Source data
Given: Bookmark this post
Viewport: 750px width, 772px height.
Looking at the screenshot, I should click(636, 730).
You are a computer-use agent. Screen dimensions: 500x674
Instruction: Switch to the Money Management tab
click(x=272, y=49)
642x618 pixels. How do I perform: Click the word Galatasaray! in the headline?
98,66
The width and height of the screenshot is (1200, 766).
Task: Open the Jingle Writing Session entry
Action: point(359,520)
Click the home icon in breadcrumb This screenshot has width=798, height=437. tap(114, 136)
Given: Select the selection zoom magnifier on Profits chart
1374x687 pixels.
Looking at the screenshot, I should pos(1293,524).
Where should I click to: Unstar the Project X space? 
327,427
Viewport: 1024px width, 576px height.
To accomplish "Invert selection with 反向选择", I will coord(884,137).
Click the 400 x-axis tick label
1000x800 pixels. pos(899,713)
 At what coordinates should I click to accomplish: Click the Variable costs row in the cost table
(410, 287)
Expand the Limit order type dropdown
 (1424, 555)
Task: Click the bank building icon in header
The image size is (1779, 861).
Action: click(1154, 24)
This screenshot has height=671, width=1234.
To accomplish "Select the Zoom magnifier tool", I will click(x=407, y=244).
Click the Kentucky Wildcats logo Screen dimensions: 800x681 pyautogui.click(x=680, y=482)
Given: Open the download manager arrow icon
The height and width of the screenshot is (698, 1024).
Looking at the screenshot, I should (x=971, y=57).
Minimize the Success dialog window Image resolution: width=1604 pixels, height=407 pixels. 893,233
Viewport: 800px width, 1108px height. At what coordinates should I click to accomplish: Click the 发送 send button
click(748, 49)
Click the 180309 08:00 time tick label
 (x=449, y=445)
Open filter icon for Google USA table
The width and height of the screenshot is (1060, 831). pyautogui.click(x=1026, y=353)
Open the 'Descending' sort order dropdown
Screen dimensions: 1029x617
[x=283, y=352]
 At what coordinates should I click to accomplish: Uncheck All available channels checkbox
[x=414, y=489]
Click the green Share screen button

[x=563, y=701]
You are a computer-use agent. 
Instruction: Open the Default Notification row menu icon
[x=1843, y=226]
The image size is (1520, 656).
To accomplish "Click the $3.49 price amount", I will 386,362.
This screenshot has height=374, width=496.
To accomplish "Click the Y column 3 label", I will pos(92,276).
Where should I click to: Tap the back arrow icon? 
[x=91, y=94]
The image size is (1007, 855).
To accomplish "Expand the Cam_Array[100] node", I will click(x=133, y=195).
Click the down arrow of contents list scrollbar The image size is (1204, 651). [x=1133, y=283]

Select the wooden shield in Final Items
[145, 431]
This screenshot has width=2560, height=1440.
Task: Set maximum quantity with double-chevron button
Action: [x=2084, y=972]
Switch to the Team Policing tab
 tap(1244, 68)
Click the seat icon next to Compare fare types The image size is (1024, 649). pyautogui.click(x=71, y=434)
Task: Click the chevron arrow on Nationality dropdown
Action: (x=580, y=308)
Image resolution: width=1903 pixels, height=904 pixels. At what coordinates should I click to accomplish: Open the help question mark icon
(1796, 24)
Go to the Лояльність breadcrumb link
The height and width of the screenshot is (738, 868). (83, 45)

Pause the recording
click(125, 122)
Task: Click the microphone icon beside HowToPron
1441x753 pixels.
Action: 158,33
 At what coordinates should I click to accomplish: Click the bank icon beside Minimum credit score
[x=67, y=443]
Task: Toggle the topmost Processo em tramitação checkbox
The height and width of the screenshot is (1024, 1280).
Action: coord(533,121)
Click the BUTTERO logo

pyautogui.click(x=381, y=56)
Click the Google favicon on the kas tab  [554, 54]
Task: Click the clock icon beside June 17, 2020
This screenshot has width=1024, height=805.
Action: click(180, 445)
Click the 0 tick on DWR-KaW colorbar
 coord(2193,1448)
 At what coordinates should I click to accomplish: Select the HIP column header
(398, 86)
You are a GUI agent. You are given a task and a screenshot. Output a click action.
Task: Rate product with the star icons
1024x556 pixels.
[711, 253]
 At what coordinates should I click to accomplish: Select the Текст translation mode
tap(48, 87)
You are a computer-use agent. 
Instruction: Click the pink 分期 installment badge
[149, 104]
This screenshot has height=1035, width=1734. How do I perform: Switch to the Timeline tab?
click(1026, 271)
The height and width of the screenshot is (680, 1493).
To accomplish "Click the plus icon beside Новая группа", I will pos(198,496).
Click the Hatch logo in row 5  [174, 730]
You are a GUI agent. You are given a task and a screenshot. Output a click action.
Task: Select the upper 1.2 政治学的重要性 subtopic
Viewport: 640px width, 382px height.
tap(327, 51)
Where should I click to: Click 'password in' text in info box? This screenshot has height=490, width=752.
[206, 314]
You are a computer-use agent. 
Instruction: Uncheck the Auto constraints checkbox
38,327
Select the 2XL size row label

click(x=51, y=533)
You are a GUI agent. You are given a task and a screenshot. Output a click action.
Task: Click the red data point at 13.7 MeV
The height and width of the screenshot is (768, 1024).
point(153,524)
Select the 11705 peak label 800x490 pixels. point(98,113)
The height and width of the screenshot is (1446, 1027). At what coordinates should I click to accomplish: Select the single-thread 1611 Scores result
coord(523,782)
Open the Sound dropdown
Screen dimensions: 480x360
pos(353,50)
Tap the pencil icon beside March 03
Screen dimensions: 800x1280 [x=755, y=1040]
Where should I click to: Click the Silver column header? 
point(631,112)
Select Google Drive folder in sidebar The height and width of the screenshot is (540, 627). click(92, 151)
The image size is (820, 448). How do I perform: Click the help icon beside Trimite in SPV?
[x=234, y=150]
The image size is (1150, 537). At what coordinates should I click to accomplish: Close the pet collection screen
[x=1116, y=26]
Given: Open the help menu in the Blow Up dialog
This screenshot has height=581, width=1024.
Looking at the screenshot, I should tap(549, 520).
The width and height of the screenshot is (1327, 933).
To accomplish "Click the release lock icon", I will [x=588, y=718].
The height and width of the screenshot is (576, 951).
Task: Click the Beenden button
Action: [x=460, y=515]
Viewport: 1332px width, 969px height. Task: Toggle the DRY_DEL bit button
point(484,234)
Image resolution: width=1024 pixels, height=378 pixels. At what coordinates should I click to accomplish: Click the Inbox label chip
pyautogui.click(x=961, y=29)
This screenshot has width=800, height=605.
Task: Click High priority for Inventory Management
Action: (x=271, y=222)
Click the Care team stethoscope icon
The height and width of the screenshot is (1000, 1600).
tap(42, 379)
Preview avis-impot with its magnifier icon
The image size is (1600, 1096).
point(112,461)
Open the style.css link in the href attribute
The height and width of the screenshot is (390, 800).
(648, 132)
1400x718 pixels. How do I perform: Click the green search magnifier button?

Work instruction =>
Each of the records shown above needs to be repeated exactly.

Written answer =>
Given: Bookmark this post
Viewport: 750px width, 772px height.
Looking at the screenshot, I should click(636, 730).
You are a computer-use agent. Screen dimensions: 500x674
Instruction: Switch to the Money Management tab
click(x=272, y=49)
642x618 pixels. How do I perform: Click the word Galatasaray! in the headline?
98,66
The width and height of the screenshot is (1200, 766).
Task: Open the Jingle Writing Session entry
Action: point(359,520)
Click the home icon in breadcrumb This screenshot has width=798, height=437. tap(114, 136)
Given: Select the selection zoom magnifier on Profits chart
1374x687 pixels.
Looking at the screenshot, I should pos(1293,524).
Where should I click to: Unstar the Project X space? 
327,427
Viewport: 1024px width, 576px height.
To accomplish "Invert selection with 反向选择", I will coord(884,137).
Click the 400 x-axis tick label
1000x800 pixels. pos(899,713)
 At what coordinates should I click to accomplish: Click the Variable costs row in the cost table
(410, 287)
Expand the Limit order type dropdown
 (1424, 555)
Task: Click the bank building icon in header
The image size is (1779, 861).
Action: click(1154, 24)
This screenshot has height=671, width=1234.
To accomplish "Select the Zoom magnifier tool", I will click(x=407, y=244).
Click the Kentucky Wildcats logo Screen dimensions: 800x681 pyautogui.click(x=680, y=482)
Given: Open the download manager arrow icon
The height and width of the screenshot is (698, 1024).
Looking at the screenshot, I should (x=971, y=57).
Minimize the Success dialog window Image resolution: width=1604 pixels, height=407 pixels. 893,233
Viewport: 800px width, 1108px height. At what coordinates should I click to accomplish: Click the 发送 send button
click(748, 49)
Click the 180309 08:00 time tick label
 (x=449, y=445)
Open filter icon for Google USA table
The width and height of the screenshot is (1060, 831). pyautogui.click(x=1026, y=353)
Open the 'Descending' sort order dropdown
Screen dimensions: 1029x617
[x=283, y=352]
 At what coordinates should I click to accomplish: Uncheck All available channels checkbox
[x=414, y=489]
Click the green Share screen button

[x=563, y=701]
You are a computer-use agent. 
Instruction: Open the Default Notification row menu icon
[x=1843, y=226]
The image size is (1520, 656).
To accomplish "Click the $3.49 price amount", I will 386,362.
This screenshot has height=374, width=496.
To accomplish "Click the Y column 3 label", I will pos(92,276).
Where should I click to: Tap the back arrow icon? 
[x=91, y=94]
The image size is (1007, 855).
To accomplish "Expand the Cam_Array[100] node", I will click(x=133, y=195).
Click the down arrow of contents list scrollbar The image size is (1204, 651). [x=1133, y=283]

Select the wooden shield in Final Items
[145, 431]
This screenshot has width=2560, height=1440.
Task: Set maximum quantity with double-chevron button
Action: [x=2084, y=972]
Switch to the Team Policing tab
 tap(1244, 68)
Click the seat icon next to Compare fare types The image size is (1024, 649). pyautogui.click(x=71, y=434)
Task: Click the chevron arrow on Nationality dropdown
Action: (x=580, y=308)
Image resolution: width=1903 pixels, height=904 pixels. At what coordinates should I click to accomplish: Open the help question mark icon
(1796, 24)
Go to the Лояльність breadcrumb link
The height and width of the screenshot is (738, 868). (83, 45)

Pause the recording
click(125, 122)
Task: Click the microphone icon beside HowToPron
1441x753 pixels.
Action: 158,33
 At what coordinates should I click to accomplish: Click the bank icon beside Minimum credit score
[x=67, y=443]
Task: Toggle the topmost Processo em tramitação checkbox
The height and width of the screenshot is (1024, 1280).
Action: coord(533,121)
Click the BUTTERO logo

pyautogui.click(x=381, y=56)
Click the Google favicon on the kas tab  [554, 54]
Task: Click the clock icon beside June 17, 2020
This screenshot has width=1024, height=805.
Action: click(180, 445)
Click the 0 tick on DWR-KaW colorbar
 coord(2193,1448)
 At what coordinates should I click to accomplish: Select the HIP column header
(398, 86)
You are a GUI agent. You are given a task and a screenshot. Output a click action.
Task: Rate product with the star icons
1024x556 pixels.
[711, 253]
 At what coordinates should I click to accomplish: Select the Текст translation mode
tap(48, 87)
You are a computer-use agent. 
Instruction: Click the pink 分期 installment badge
[149, 104]
This screenshot has height=1035, width=1734. How do I perform: Switch to the Timeline tab?
click(1026, 271)
The height and width of the screenshot is (680, 1493).
To accomplish "Click the plus icon beside Новая группа", I will pos(198,496).
Click the Hatch logo in row 5  [174, 730]
You are a GUI agent. You are given a task and a screenshot. Output a click action.
Task: Select the upper 1.2 政治学的重要性 subtopic
Viewport: 640px width, 382px height.
tap(327, 51)
Where should I click to: Click 'password in' text in info box? This screenshot has height=490, width=752.
[206, 314]
You are a computer-use agent. 
Instruction: Uncheck the Auto constraints checkbox
38,327
Select the 2XL size row label

click(x=51, y=533)
You are a GUI agent. You are given a task and a screenshot. Output a click action.
Task: Click the red data point at 13.7 MeV
The height and width of the screenshot is (768, 1024).
point(153,524)
Select the 11705 peak label 800x490 pixels. point(98,113)
The height and width of the screenshot is (1446, 1027). At what coordinates should I click to accomplish: Select the single-thread 1611 Scores result
coord(523,782)
Open the Sound dropdown
Screen dimensions: 480x360
pos(353,50)
Tap the pencil icon beside March 03
Screen dimensions: 800x1280 [x=755, y=1040]
Where should I click to: Click the Silver column header? 
point(631,112)
Select Google Drive folder in sidebar The height and width of the screenshot is (540, 627). click(92, 151)
The image size is (820, 448). How do I perform: Click the help icon beside Trimite in SPV?
[x=234, y=150]
The image size is (1150, 537). At what coordinates should I click to accomplish: Close the pet collection screen
[x=1116, y=26]
Given: Open the help menu in the Blow Up dialog
This screenshot has height=581, width=1024.
Looking at the screenshot, I should tap(549, 520).
The width and height of the screenshot is (1327, 933).
To accomplish "Click the release lock icon", I will [x=588, y=718].
The height and width of the screenshot is (576, 951).
Task: Click the Beenden button
Action: [x=460, y=515]
Viewport: 1332px width, 969px height. Task: Toggle the DRY_DEL bit button
point(484,234)
Image resolution: width=1024 pixels, height=378 pixels. At what coordinates should I click to accomplish: Click the Inbox label chip
pyautogui.click(x=961, y=29)
This screenshot has width=800, height=605.
Task: Click High priority for Inventory Management
Action: (x=271, y=222)
Click the Care team stethoscope icon
The height and width of the screenshot is (1000, 1600).
tap(42, 379)
Preview avis-impot with its magnifier icon
The image size is (1600, 1096).
point(112,461)
Open the style.css link in the href attribute
The height and width of the screenshot is (390, 800).
(648, 132)
1400x718 pixels. How do I perform: Click the green search magnifier button?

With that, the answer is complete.